A sweet kiss by the fountain.

And another kiss...maybe we should head home now.
With one last look, we say good bye to the Italian castle, and catch a cab to the train station.
It is a massive place!
People everywhere, some in orange shorts!
One pidgeon seemed to be on his way to somewhere too.
Fashion watching in the train station: Very high heels with knee length jeans.
Colorful trash cans and orange, of course.
And a future fashionista. Great look with those fun polka dotted round toed flats.

Clever Kate dashed into the shop in the train station and stocked up on fashion magazines to read on the trip home. I LOVE traveling by train, it is so comfortable and fun to visit face to face, share snacks, and be able to walk around and visit the ladies room without disrupting the trip. The four hours just flew by.
My one shot out of the back of the train, catching a huge waterfall that Sherman says is always running on the mountain, even in the heat of summer.
Lake Como, with gorgeous resort places around it. A quick train station stop at Como allowed us a glimpse of more Italian romance.

Orange buildings. These kinds of cube apartment complexes were in several places, sometimes in red or blue, but mostly it seemed like they were colored orange.
Home again in St. Gallen. It was very warm, and a cool drink in the patio in shorts sure felt good. Switzerland was having an unseasonable heat wave. We sat outside, and had cheese and wine, and other treats until the sun went down.
Then we climbed up on the rooftop and enjoyed the cool air and listened to the birds and the bells and the amazing town of St. Gallen in the moonlight. It had been another fabulous day and that was a perfect ending.


Demara said...

WOW! It was another long day, phew I'm tired of travelling now for a bit anyway, thanks again...and I think my favourite part was seeing all the beautiful fashion.

Lovella ♥ said...

Oh I felt terribly excited when I saw that I own one item that one of the local Italians also had.
I bought red round toe flats with white polka dots this summer. Phew, I'm not a total fashion loss. Mind you, the little gal could just be a Canadian tourist.

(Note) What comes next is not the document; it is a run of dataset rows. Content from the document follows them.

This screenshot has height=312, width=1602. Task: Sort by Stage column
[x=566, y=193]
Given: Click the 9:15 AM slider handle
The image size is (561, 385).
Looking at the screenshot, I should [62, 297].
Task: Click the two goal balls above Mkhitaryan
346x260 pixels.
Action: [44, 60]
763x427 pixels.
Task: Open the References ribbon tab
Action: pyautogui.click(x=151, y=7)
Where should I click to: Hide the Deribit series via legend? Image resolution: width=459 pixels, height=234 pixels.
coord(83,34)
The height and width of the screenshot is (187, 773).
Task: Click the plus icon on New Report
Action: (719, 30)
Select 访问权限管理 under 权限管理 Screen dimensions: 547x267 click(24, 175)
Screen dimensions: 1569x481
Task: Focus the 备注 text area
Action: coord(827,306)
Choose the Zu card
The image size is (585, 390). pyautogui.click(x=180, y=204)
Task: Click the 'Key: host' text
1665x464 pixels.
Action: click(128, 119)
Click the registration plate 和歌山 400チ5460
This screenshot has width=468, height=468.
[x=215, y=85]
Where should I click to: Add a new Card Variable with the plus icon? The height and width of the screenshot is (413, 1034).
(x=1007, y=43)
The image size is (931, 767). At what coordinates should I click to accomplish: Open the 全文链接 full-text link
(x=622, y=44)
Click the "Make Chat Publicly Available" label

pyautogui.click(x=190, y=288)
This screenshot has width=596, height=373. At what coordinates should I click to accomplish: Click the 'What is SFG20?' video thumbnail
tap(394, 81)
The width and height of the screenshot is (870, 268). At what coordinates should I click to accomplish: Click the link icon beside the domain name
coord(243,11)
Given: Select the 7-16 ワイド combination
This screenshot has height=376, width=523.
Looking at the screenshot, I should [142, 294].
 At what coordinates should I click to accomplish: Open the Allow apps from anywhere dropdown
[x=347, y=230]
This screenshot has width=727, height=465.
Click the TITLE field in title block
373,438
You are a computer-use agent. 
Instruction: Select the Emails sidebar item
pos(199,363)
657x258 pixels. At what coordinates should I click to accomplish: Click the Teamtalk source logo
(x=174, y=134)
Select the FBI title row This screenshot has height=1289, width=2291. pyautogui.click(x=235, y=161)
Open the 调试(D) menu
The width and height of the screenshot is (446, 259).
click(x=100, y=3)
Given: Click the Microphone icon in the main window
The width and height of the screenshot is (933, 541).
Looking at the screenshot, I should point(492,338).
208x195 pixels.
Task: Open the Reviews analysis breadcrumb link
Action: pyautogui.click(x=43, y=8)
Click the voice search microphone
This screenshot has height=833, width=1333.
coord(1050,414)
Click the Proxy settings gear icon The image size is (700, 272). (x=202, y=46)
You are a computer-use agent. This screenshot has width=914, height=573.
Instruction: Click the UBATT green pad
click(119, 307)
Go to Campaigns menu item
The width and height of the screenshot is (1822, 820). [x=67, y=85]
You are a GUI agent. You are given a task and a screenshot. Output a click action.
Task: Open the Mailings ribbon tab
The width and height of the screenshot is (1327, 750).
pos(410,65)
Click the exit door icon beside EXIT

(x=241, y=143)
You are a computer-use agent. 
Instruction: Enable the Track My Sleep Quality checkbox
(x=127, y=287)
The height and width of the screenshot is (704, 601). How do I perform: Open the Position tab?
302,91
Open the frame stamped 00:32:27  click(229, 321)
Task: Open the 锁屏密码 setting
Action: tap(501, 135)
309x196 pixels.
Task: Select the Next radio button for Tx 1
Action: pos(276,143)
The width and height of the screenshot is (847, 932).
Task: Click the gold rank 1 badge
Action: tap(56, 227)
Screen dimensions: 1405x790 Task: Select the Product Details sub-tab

I've had this crazy desire to wear orange in the last few days.

I must say, your Bernie does have a possessive streak in him doesn't he? How fun to tease him mercilessly, flirting with those men. Oh Jill, you make museums such fun.

I was wondering how many blogs you would be showing up in and smiled when you mentioned the same thing. It does make you wonder eh?

Kate said...

Ahhhhh la bella Italia! Missing it already. Milliners take note that colorful bit of sculpture is a needle and thread piercing the street and coming back up. My picture was snapped from the taxi and doesn't do it justice but you can see the knot eh? Remember that the word millinery is derived from Milano, the center of Italian fashion. I just LOVE Italy. K Q:-)

Marie Christopher said...

Oh, my goodness!
I appreciate the pictures and narrative --- seems almost like being there with you all.

Julie said...

Jill, if I ever get to go to Europe I am not going without you!!
What a great narative/photo job of capturing your experiences!!
I specially loved the fairy princess chandelier and the romantic door in your previous post and the catedrals and sculptures and tapestry (I would love to have the Elija/Elisha one!)
I LOL at your 'guy' with bladder problems...I noticed you didn't flirt with him!!!!
Thank you for the wonderful arm chair tour!!

Becky said...

OHhh, I almost missed this entry of yours! I was at that Milan train station a couple of times. We sat out front with the drunks, almost having one of them fall asleep on my lap ~ it was the only shade in the area ~ rather an awkward moment! Lake Como AHhhhhhhh.... We had far too short of a stay in Belagio. What a beautiful place! I must go back! Thanks for sharing the memories! It would be far too much fun travelling with friends (not that Ray isn't my friend, but he doesn't have the same interest in the fashions) I would love to go back in real time!